In those days the clumsy procedures of Israel, this immature people of God, were very common. The negative report of ten of the twelve spies who had traveled through the Promised Land for forty days, provoked such discouragement that it resulted in widespread rebellion. With such unbelief they so irritated God that, with an oath (14:21-22), he determined not to give the land to this perverse generation.

Then Israel reacts. What they did not do before out of obedience they want to do now with obstinacy. Moses, having an ear accustomed to hearing the Lord, and knowing that He always keeps His word, knows perfectly well that Israel's belated repentance and their 'courageous' decision to now go up to the land, will have no effect on the heart of Jehovah. They mistakenly tried to impress God with a bravery as vain as fog. Such is the pretense of human nature.

"This also shall not go well with you". They failed to obey at the proper time, rebelled violently and wanted to return to enslave themselves to Egypt. That was sin and evil on the face of it; this other decision has the stamp of a 'good deed', of a 'praiseworthy attitude'. Did they intend to remedy their sin with another disobedience? "Here are we to go up to the place of which the LORD has spoken; for we have sinned", they said (14:40); to which Moses replies: "This also shall not go well with you".

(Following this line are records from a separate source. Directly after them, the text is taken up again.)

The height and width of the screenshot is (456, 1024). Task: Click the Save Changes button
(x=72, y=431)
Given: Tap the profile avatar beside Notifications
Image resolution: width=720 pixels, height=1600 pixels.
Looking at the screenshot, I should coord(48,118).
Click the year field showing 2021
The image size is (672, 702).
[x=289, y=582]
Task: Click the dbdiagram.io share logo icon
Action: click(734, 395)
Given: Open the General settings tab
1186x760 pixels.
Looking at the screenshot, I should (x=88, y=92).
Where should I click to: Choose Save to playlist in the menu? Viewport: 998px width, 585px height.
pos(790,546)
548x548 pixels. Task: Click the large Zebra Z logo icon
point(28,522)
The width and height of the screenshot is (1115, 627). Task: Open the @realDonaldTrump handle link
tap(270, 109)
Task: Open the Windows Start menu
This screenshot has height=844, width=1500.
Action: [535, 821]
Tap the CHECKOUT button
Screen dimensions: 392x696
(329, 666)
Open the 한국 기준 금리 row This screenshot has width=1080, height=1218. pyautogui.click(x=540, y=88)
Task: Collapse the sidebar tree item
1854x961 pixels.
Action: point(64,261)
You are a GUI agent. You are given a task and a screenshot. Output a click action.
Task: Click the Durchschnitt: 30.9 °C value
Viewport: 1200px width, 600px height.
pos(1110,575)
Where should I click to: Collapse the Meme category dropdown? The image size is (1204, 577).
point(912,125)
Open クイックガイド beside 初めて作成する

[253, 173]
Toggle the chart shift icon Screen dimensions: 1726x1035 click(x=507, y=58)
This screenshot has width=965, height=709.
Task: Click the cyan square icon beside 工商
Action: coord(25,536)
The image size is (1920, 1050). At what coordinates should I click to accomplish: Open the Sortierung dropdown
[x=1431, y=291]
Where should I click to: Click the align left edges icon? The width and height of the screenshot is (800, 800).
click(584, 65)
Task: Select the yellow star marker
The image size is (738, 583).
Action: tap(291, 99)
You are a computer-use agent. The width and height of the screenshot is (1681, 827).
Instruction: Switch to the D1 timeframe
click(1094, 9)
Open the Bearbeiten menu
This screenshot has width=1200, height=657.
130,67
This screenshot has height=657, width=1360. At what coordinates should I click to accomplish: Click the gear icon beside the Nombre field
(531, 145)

"This also shall not", that is, do not presume that with your good intentions you will make God's designs change. But human obstinacy was stronger and they continued in their mad and blind race. "But the ark of the covenant and Moses did not move from the camp" (v. 44), that is, they went up alone, without God and without their mediator. The result could not be other than a bloody and humiliating defeat.

Have we already learned this solemn lesson? Stubbornness is as evil as rebellion; at one point, we disregard the direct instructions of God's word, and at the other, we go even further, thinking that we will do better by following our own impressions, in open defiance of God's authority and wisdom. Let us run to embrace Him who said: "Learn from me, for I am meek and humble of heart" (Matt. 11:29).